Musa VATANSEVER

Üniversiteden yeni mezun olan bir grup arkadaş, eski profesörlerini ziyaret etmeye karar verir.
Kısa bir sohbetin ardından konu, hayattaki sıkıntılara ve stres kaynaklarına gelir.
Profesör, bu durumu göstermek için mutfağa gider ve farklı boyutlarda, renklerde ve şekillerde bardaklarla dolu bir tepsiyle geri döner.
Kahveleri doldurur ve bardakları misafirlerine uzatır.

Arkadaşlar, en gösterişli bardakları seçmek için yarışırken, bazıları sade ve basit bardaklarla yetinir. Herkes kahvesini aldıktan sonra, profesör konuşmaya başlar:

“Fark ettiniz mi? Şık ve pahalı bardakların hepsi seçildi ve sade bardaklar geride kaldı. Bu aslında doğal; hepimiz en iyisini isteriz. Ancak, bu durum hayatımızdaki stresin ve memnuniyetsizliğin de kaynağıdır. Aslında hepiniz kahve içmek istediniz, bardaklar sadece bir araçtı.”

Profesör sözlerine devam eder:
“Hayatı kahve olarak düşünün; para, iş ve toplumdaki statünüz ise bardaklar. Bardaklar, hayatı tutmak için var, ancak hayatınızın kalitesini belirlemezler. Önemli olan, kahvenin yani hayatın tadını çıkarabilmektir.”
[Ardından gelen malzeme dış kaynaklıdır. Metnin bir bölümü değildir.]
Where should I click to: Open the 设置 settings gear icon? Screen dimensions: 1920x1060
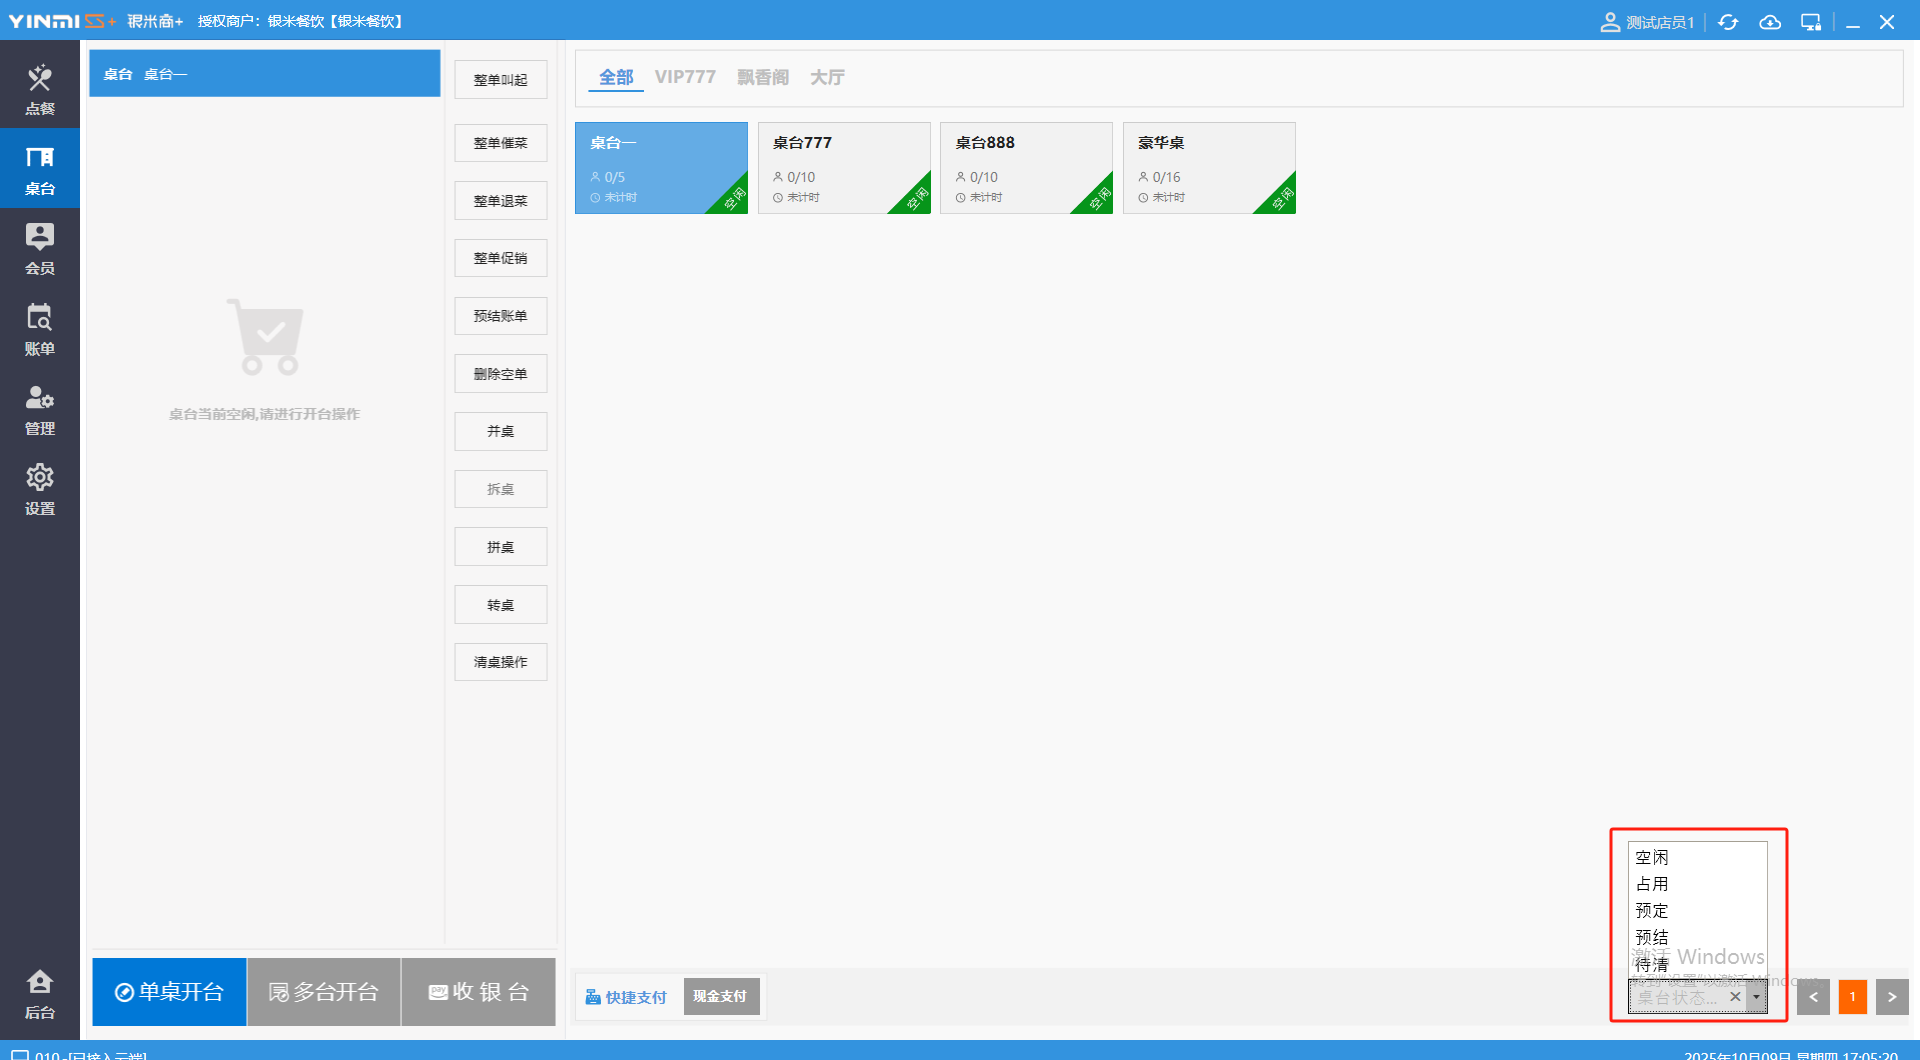(40, 488)
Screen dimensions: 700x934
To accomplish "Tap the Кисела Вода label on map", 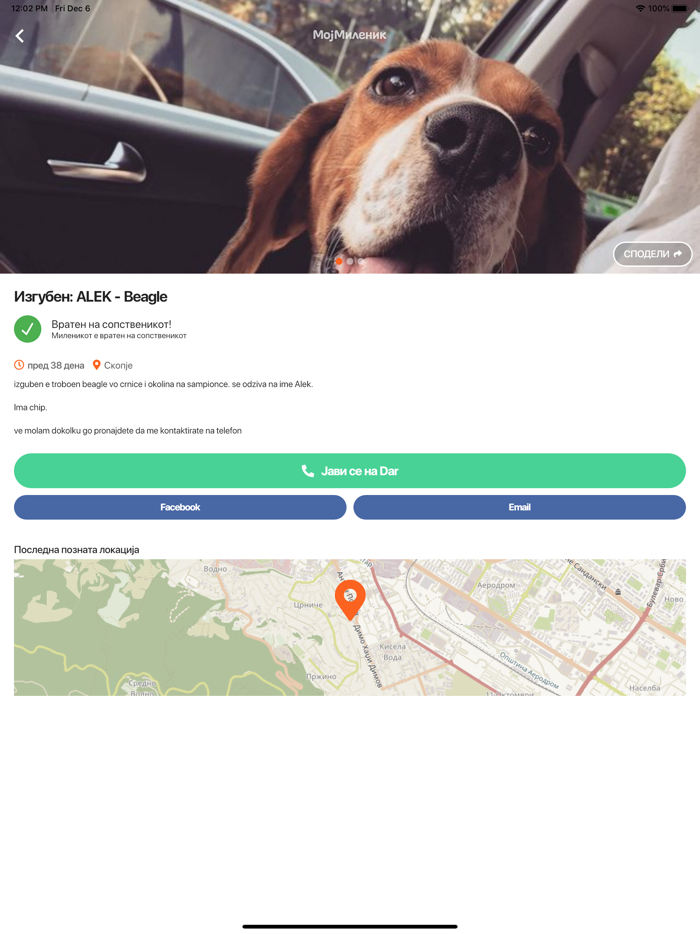I will coord(392,652).
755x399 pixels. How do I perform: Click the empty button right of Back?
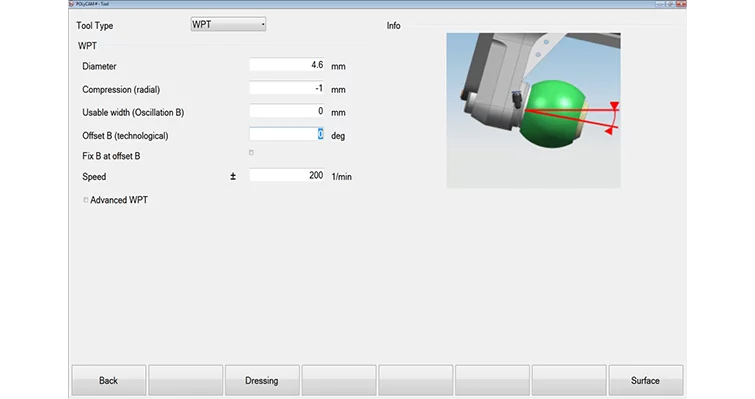click(185, 380)
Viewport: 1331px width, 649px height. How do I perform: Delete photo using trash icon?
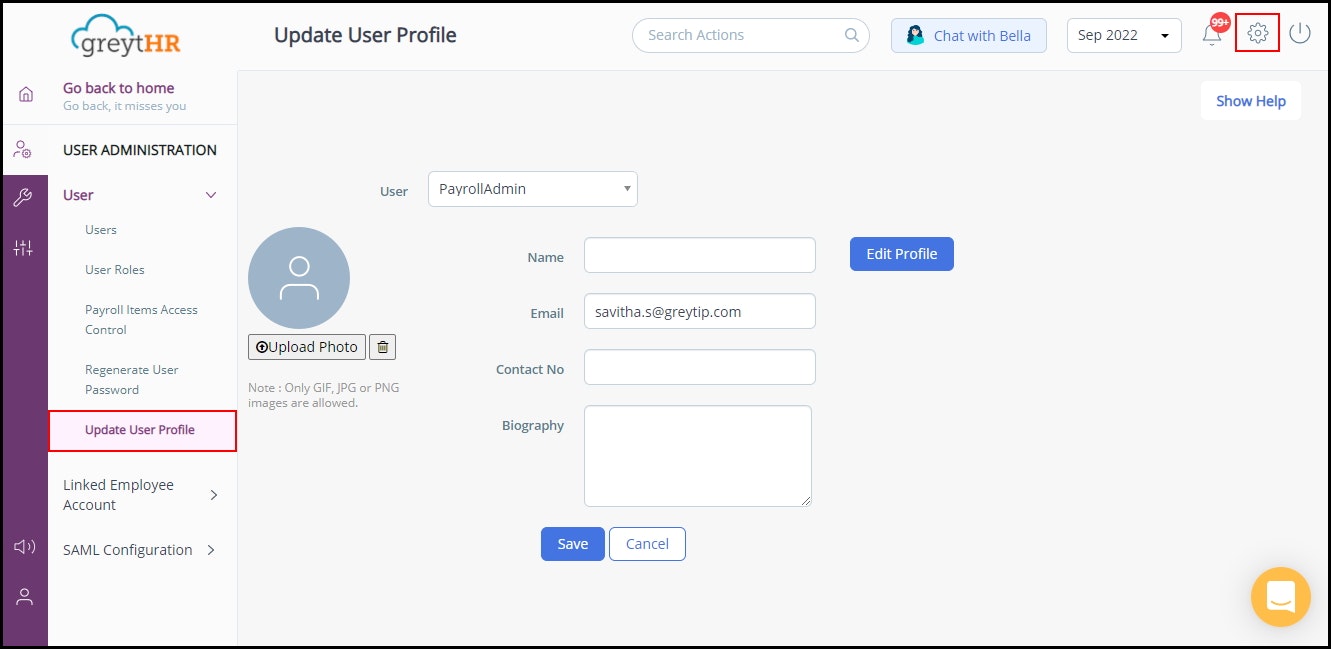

Arkadaşlar, bu sözler üzerine düşündükçe profesörün ne demek istediğini anlarlar:
Hayatı dolu dolu yaşamak, sahip olduklarımızın kıymetini bilmekle mümkündür.
Gösteriş ve maddiyat, hayatı güzelleştirmek yerine daha karmaşık hale getirebilir.
Mutlu olmak için bardağın değil, kahvenin tadını çıkarmak gerekir.